BEGIN Information

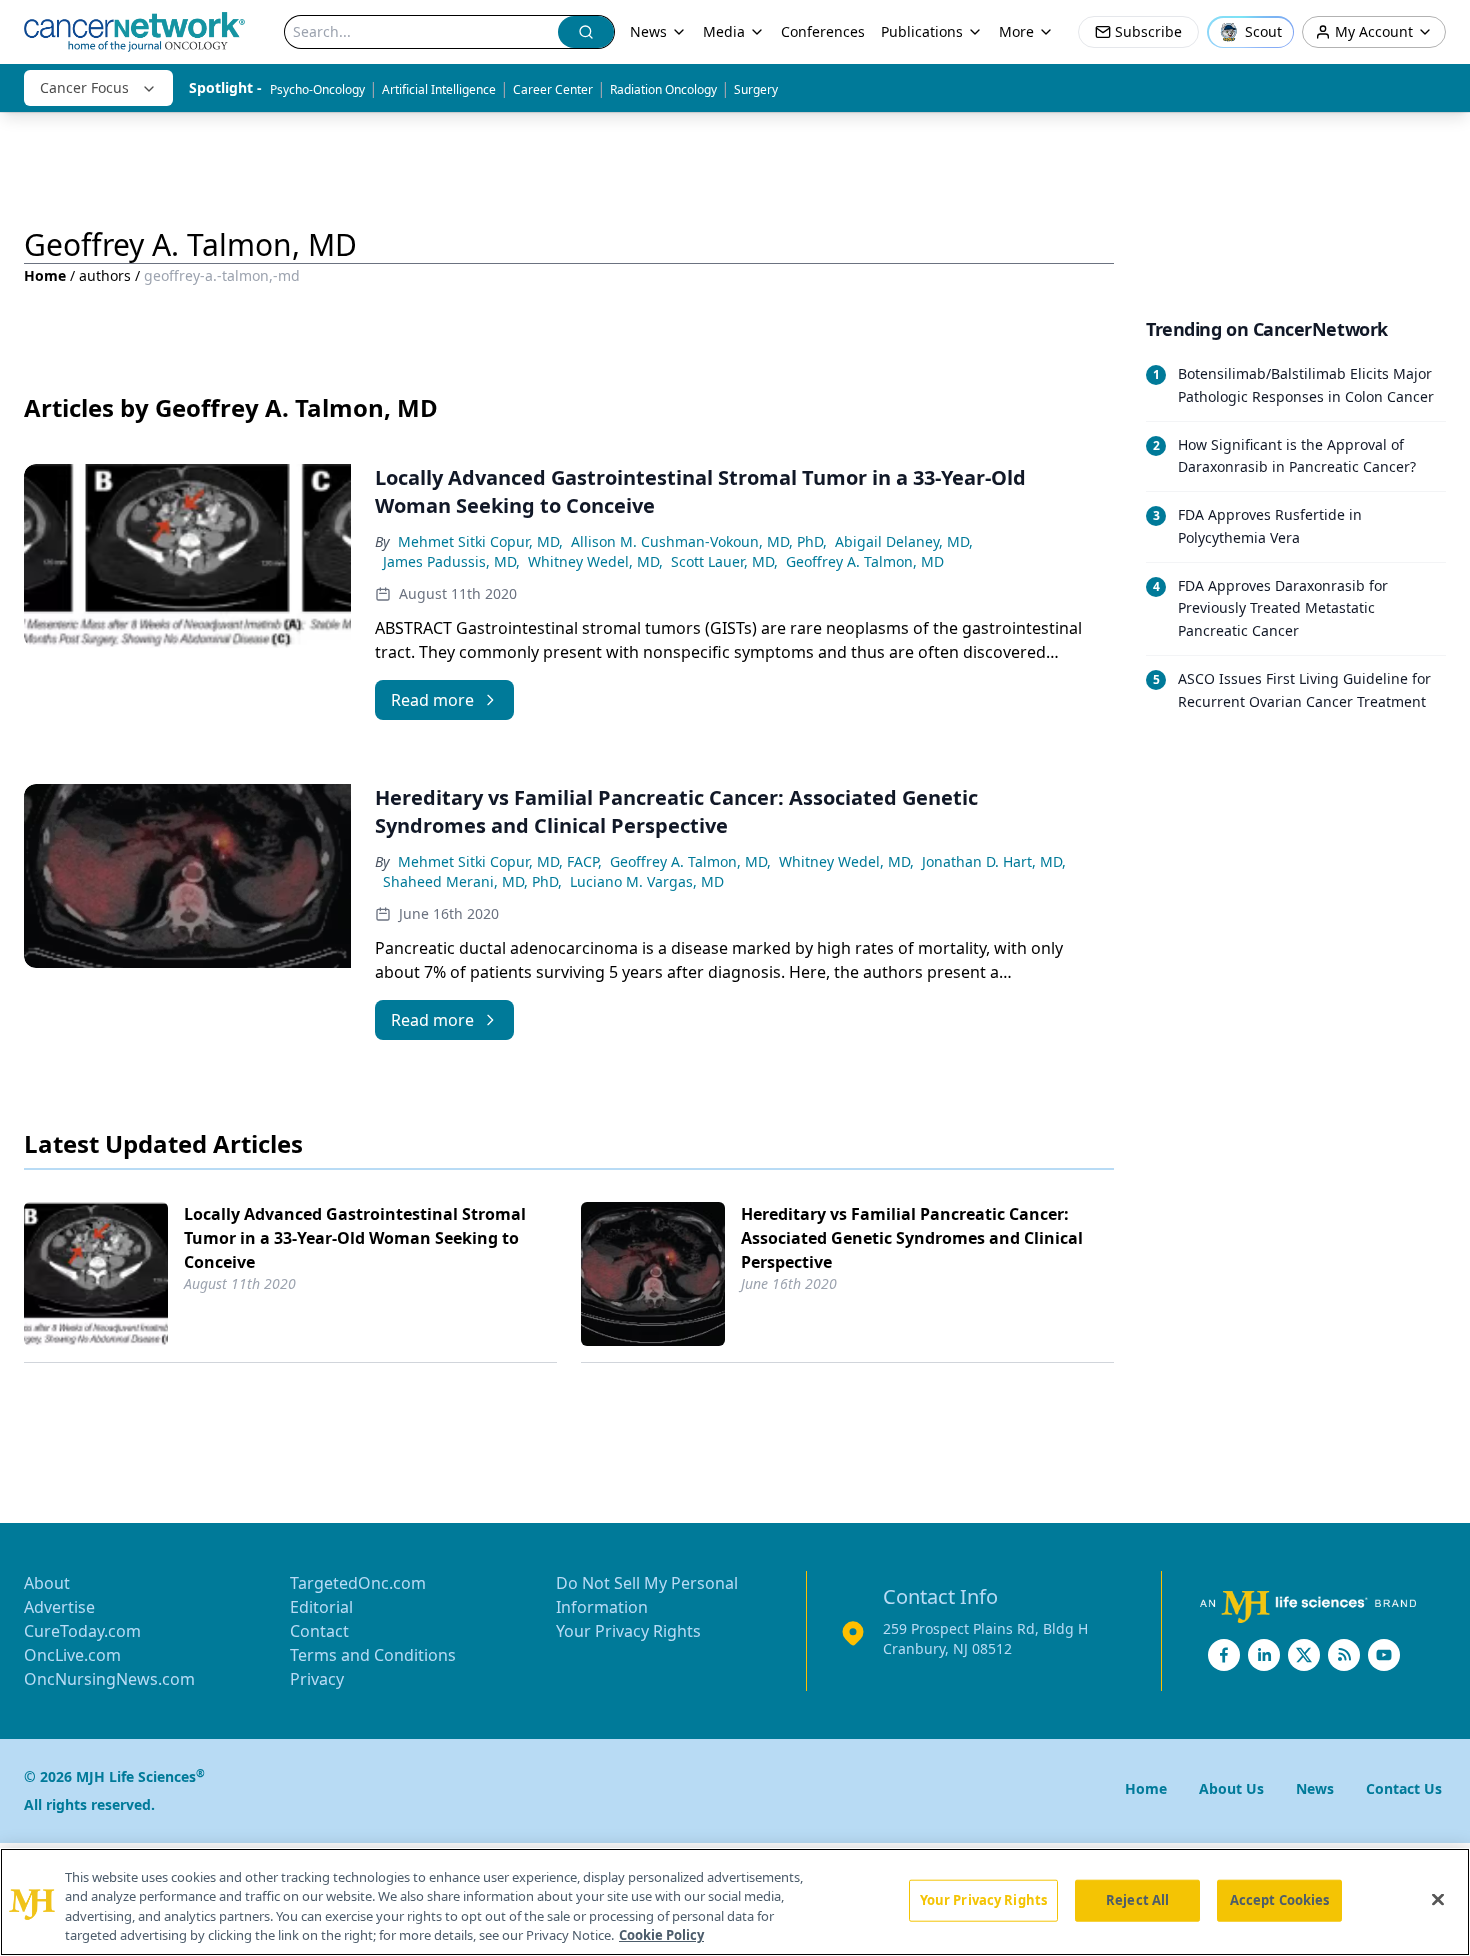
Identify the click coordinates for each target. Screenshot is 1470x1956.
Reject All (1137, 1900)
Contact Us (1404, 1788)
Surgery (756, 89)
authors (105, 275)
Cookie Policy (661, 1935)
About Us (1231, 1788)
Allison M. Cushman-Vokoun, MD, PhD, (699, 541)
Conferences (823, 31)
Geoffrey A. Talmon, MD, (690, 861)
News (648, 31)
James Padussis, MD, (451, 561)
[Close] (1438, 1899)
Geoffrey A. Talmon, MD (865, 561)
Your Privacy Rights (628, 1631)
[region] (735, 1902)
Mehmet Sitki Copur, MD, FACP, (500, 861)
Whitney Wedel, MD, (595, 561)
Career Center (553, 89)
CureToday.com (82, 1631)
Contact (319, 1631)
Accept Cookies (1280, 1900)
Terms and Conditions (373, 1655)
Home (45, 275)
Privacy (317, 1679)
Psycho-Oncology (317, 89)
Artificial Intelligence (439, 89)
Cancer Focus (84, 87)
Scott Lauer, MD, (724, 561)
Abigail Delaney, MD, (904, 541)
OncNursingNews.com (109, 1679)
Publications (922, 31)
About (47, 1583)
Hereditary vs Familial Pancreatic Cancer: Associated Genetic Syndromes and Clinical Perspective (912, 1238)
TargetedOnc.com (358, 1583)
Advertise (59, 1607)
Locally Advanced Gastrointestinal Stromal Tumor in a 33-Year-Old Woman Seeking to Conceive (355, 1238)
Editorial (321, 1607)
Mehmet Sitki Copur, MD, (480, 541)
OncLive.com (72, 1655)
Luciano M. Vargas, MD (647, 881)
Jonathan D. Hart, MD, (994, 861)
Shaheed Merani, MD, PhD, (472, 881)
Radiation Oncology (663, 89)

END Information

Assignment
Your answer should be the lines above from the one containing "Surgery (756, 89)" through the one containing "OncNursingNews.com (109, 1679)", copied exactly and with both ends kept.

Response to this exercise
Surgery (756, 89)
authors (105, 275)
Cookie Policy (661, 1935)
About Us (1231, 1788)
Allison M. Cushman-Vokoun, MD, PhD, (699, 541)
Conferences (823, 31)
Geoffrey A. Talmon, MD, (690, 861)
News (648, 31)
James Padussis, MD, (451, 561)
[Close] (1438, 1899)
Geoffrey A. Talmon, MD (865, 561)
Your Privacy Rights (628, 1631)
[region] (735, 1902)
Mehmet Sitki Copur, MD, FACP, (500, 861)
Whitney Wedel, MD, (595, 561)
Career Center (553, 89)
CureToday.com (82, 1631)
Contact (319, 1631)
Accept Cookies (1280, 1900)
Terms and Conditions (373, 1655)
Home (45, 275)
Privacy (317, 1679)
Psycho-Oncology (317, 89)
Artificial Intelligence (439, 89)
Cancer Focus (84, 87)
Scott Lauer, MD, (724, 561)
Abigail Delaney, MD, (904, 541)
OncNursingNews.com (109, 1679)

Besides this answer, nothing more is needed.